BEGIN Given records

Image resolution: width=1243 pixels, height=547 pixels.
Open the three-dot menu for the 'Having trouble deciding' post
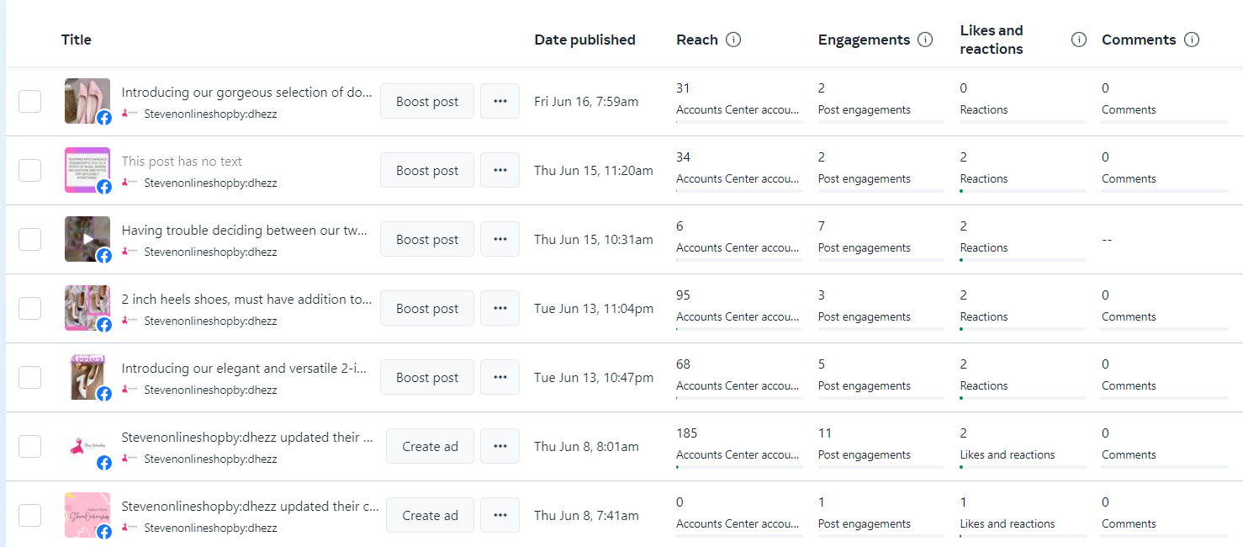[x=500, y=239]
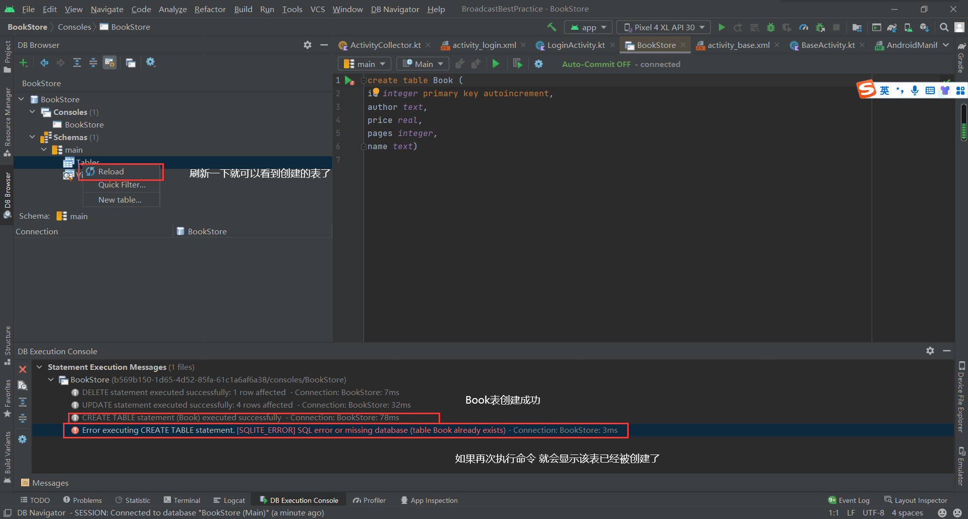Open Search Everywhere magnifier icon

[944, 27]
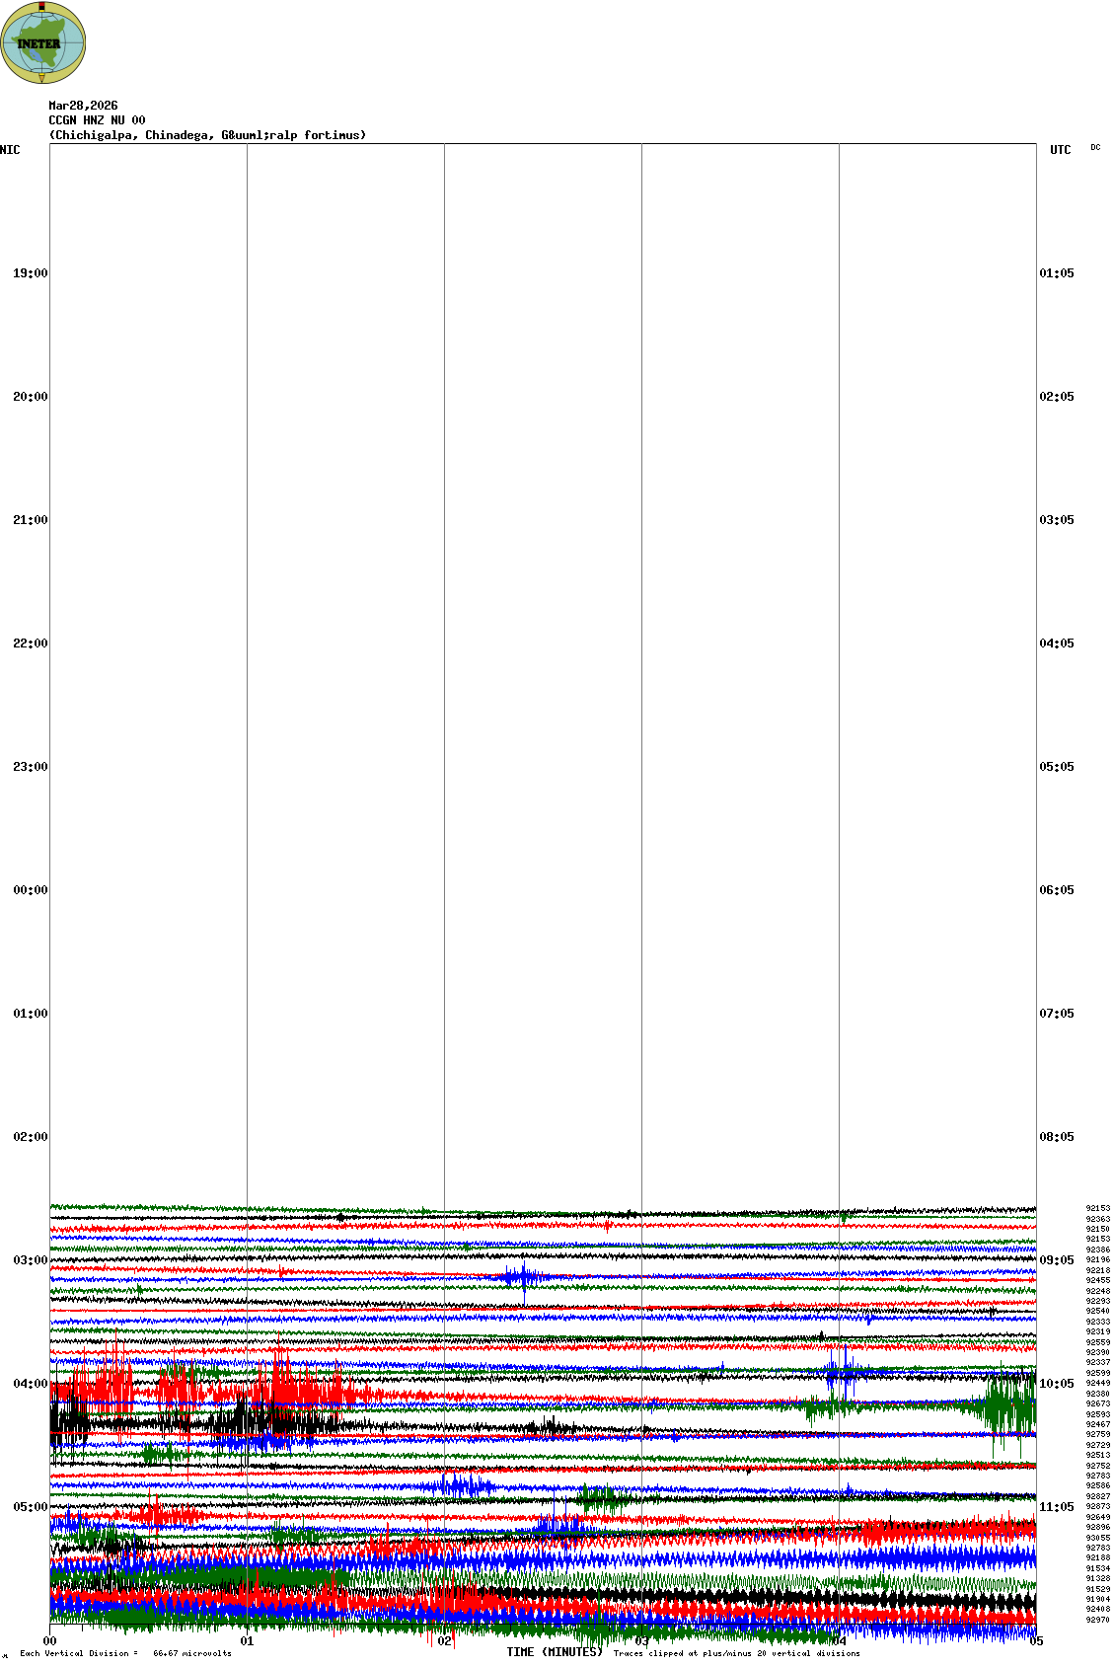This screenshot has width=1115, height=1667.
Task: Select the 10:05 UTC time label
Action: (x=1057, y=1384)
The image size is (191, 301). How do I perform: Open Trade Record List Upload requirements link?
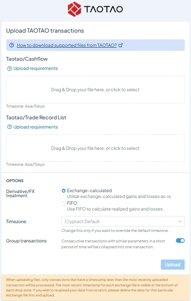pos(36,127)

END Given records

# What you should do:
Because only the text is wanted, repeat all the entries exactly and leave out the pictures.

# Reply to the exercise:
Image resolution: width=1243 pixels, height=547 pixels.
Open the three-dot menu for the 'Having trouble deciding' post
[x=500, y=239]
Open Search Everywhere magnifier icon

[944, 27]
This screenshot has width=1115, height=1667.
Task: Select the 10:05 UTC time label
Action: (x=1057, y=1384)
The image size is (191, 301). How do I perform: Open Trade Record List Upload requirements link?
pos(36,127)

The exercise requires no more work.